In contrast to non-linear SVMs, FMs can be trained in the primal with the price that the full objective function that captures pairwise correlations is not convex any longer. The advantage is that we do not need any support vectors to score new examples and that the training of a FM scales much better than for kernels SVMs. Plus, even with the non-convex loss function, it is usually no problem to train a good FM model.
However, even if the training of FMs with stochastic gradient descent is straightforward, it makes sense to use a sophisticated optimization scheme because the number of model parameters are usually very small and with a 2nd order method, there is no need to tune the learning rate and the training might converge also faster.

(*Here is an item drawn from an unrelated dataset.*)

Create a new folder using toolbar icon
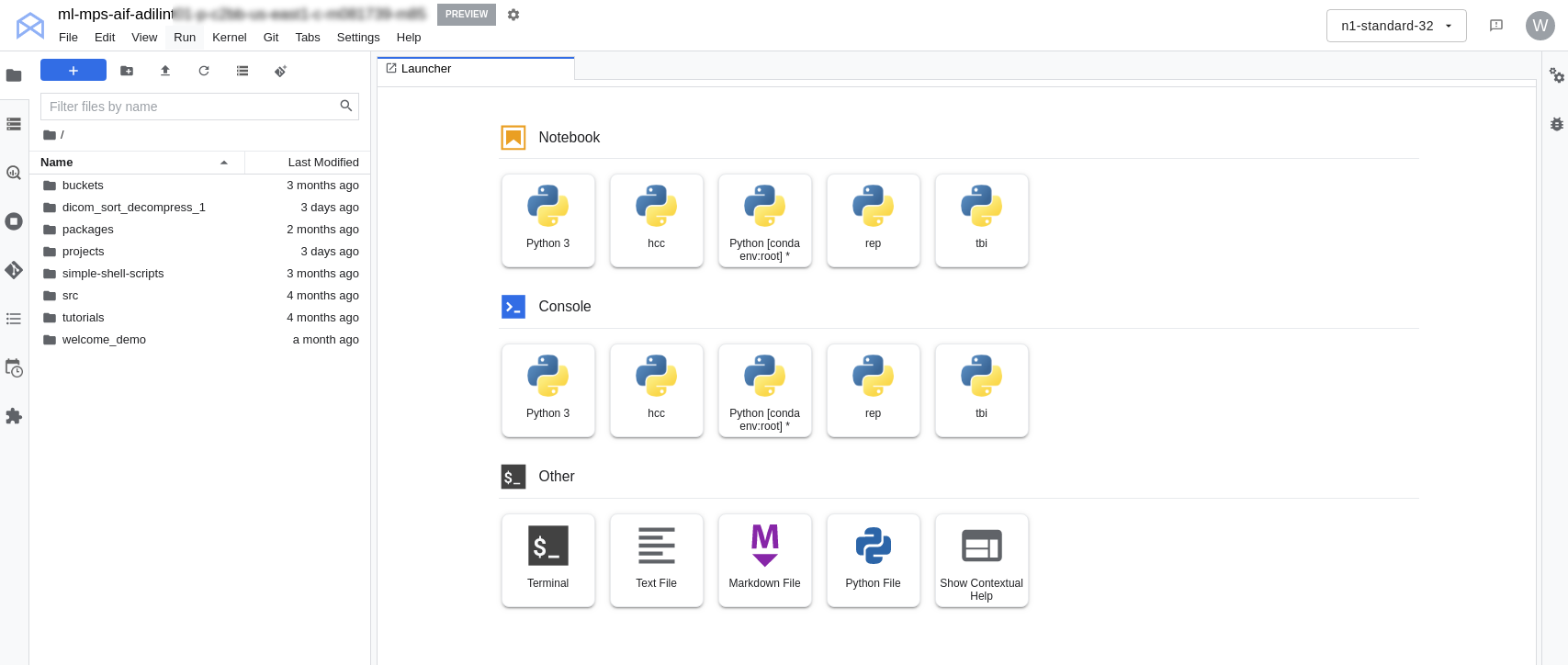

In our second test, we used 1750 raw input features and 10 latent factors to train a FM model with a logistic loss function. Because we only care for the quality of the model, it was no problem that we made no use of the sparsity of the input data to speed up the training. For the training, we used Theano in combination with L-BFGS  on large randomized mini-batches. The maximal number of epochs was set to 30 and the random seed was fixed for deterministic results.
The trained model got 30 examples wrong which is an accuracy of 96.94%. When we only train the linear part of the model, the accuracy is 94.71% (52 errors) which is still pretty impressive. In other words, in the high-dimensional space, even a linear model is able to disentangle most explaining factors in the data. Furthermore, for biased user ratings, it is likely that the non-linear part of the model is not fully utilized which means the capacity of the model would allow to find patterns which are much more complex without a decrease in the final score.
In a nutshell, if the runtime of the training does not matter, it is often beneficial to use a more sophisticated optimizer if the number of model parameters is very small. And because the optimizer might find a similar solution in fewer iterations, the training overhead is often negligible. What’s left is the qualitative comparison of SGD and L-BFGS models, since each model makes very different errors.